El pasado viernes visité la exposición “Rubens, Brueghel, Lorena. El paisaje nórdico en el Prado”. Una muestra que acoge actualmente el Centro del Carmen, un espacio polivalente situado en el antiguo convento del Carmen que está abierto a exposiciones temporales. La que yo visité puede verse hasta el próximo día 2 de Diciembre y la entrada es gratuita.

La exposición me fue recomendada y la verdad es que resultó ser una grata experiencia. Nunca he sido una persona que sienta especial interés por el arte ni por los museos. Pero este año estoy empezando a mirar con otros ojos esta disciplina y, por ello, la exposición de los paisajes nórdicos pude disfrutarla de otra manera.

Se trata de una serie de obras traídas desde el Museo Nacional del Prado. La única pega quizás es que no se pueden realizar fotografías (aunque comprensible, claro). Por tanto, no podré ilustrar algunos detalles que aquí os cuento a cerca de la exposición. Únicamente mostraré imágenes de aquellos cuadros que más me gustaron (siempre desde un punto de vista personal).

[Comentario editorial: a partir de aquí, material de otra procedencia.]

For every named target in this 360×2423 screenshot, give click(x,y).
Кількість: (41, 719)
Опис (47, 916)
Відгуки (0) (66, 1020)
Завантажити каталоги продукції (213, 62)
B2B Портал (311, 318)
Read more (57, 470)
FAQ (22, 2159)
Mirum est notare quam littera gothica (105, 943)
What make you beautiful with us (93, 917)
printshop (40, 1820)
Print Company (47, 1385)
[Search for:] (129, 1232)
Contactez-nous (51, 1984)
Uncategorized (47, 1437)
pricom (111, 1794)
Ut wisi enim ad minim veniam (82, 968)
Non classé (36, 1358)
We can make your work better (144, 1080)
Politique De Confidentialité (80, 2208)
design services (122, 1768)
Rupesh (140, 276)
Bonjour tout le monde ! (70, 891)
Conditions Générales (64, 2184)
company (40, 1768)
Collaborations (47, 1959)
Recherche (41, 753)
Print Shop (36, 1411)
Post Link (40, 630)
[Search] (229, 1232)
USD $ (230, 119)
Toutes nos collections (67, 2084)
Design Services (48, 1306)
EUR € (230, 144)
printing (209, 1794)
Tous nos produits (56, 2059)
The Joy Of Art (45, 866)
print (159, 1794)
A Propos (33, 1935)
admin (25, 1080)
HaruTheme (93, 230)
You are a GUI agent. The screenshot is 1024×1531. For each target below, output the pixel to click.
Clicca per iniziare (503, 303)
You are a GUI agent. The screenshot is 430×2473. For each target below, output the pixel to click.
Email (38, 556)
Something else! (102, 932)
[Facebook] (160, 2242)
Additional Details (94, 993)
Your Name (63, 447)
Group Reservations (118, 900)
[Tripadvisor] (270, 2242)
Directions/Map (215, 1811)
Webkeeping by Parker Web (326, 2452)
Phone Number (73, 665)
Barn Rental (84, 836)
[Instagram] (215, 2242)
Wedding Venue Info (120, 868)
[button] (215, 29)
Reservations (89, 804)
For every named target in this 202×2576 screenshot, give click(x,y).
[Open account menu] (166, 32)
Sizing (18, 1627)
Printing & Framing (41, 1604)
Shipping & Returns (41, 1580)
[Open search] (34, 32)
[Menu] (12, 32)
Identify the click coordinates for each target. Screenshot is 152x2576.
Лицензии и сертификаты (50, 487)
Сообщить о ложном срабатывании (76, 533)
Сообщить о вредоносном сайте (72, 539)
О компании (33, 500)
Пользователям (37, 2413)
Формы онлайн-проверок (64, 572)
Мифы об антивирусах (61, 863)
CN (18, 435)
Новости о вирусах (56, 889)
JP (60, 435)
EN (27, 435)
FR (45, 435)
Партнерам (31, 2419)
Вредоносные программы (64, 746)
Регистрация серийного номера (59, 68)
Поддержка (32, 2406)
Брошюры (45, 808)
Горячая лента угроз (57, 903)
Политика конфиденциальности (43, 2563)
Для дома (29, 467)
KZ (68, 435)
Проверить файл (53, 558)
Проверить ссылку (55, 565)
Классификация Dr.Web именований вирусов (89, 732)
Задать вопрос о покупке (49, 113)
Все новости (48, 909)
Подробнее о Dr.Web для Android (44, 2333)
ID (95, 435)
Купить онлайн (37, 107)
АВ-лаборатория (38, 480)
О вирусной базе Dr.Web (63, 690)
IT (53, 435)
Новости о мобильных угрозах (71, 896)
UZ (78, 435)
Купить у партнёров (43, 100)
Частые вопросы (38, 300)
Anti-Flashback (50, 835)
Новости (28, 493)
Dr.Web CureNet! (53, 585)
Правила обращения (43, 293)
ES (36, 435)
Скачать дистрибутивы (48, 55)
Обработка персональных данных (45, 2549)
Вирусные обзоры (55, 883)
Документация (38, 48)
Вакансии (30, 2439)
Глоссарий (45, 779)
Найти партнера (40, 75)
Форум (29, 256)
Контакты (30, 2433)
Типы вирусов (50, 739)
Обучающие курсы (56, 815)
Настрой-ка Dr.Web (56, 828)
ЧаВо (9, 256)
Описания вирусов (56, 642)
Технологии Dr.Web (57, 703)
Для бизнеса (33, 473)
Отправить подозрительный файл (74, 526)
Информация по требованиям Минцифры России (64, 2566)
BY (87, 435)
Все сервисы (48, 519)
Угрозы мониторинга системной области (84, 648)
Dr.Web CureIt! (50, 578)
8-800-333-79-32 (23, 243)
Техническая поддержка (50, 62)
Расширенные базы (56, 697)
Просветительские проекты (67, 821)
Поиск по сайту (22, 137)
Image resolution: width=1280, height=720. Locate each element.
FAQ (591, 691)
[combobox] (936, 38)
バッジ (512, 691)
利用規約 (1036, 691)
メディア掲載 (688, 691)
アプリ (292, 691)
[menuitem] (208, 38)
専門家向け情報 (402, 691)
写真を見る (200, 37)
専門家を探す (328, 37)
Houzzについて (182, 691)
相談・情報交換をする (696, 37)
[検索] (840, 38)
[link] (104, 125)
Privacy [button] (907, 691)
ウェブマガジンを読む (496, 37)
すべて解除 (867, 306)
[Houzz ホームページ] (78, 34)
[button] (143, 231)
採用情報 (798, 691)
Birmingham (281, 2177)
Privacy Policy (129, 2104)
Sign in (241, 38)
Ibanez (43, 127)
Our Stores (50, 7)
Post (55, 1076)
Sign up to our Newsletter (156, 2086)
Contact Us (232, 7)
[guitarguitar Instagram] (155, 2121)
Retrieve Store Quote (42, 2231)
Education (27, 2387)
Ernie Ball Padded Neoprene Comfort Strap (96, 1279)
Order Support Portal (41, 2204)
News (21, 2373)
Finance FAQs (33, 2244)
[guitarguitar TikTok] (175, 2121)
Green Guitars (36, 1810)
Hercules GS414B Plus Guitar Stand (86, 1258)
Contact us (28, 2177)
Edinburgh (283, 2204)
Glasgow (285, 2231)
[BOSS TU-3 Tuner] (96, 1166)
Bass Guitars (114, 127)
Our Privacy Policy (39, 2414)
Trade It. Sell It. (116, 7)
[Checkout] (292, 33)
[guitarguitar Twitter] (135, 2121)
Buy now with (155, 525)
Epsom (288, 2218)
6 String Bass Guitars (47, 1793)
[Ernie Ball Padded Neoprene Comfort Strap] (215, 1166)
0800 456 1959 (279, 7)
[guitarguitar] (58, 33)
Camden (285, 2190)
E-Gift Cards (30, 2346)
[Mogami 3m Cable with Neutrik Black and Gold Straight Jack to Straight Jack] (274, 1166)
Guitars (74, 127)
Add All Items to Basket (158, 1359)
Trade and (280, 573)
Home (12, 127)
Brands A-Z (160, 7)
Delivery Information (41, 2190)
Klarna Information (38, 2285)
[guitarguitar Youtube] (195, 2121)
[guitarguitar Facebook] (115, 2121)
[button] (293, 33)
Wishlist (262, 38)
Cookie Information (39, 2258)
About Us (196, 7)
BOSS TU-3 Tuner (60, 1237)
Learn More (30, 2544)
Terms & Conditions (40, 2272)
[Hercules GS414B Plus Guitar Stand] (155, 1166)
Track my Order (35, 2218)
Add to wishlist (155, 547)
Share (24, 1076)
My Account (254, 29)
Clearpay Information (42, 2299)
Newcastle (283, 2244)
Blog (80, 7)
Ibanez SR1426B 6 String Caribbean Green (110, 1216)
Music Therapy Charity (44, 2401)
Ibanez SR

Nada más acceder a la exposición, lo primero que se advierte, además de un gran cuadro que nos da la bienvenida, es el color granate de las paredes y la rotulación blanca, que destaca, y mucho, sobre las mismas. La iluminación cuenta con focos puntuales situados en el techo que enfocan el lugar que ocupan las obras así como las cartelas. Las obras se disponen en la pared mientras que las cartelas lo hacen prácticamente en el suelo, sobre un soporte horizontal, quedando en un segundo plano, para que los ojos del espectador se centren en las pinturas. Con rotulación en blanco, las cartelas, situadas debajo de cada cuadro, muestran el título de la obra, el nombre del autor, la fecha en que fueron realizadas e incluyen una breve descripción de la composición pictórica.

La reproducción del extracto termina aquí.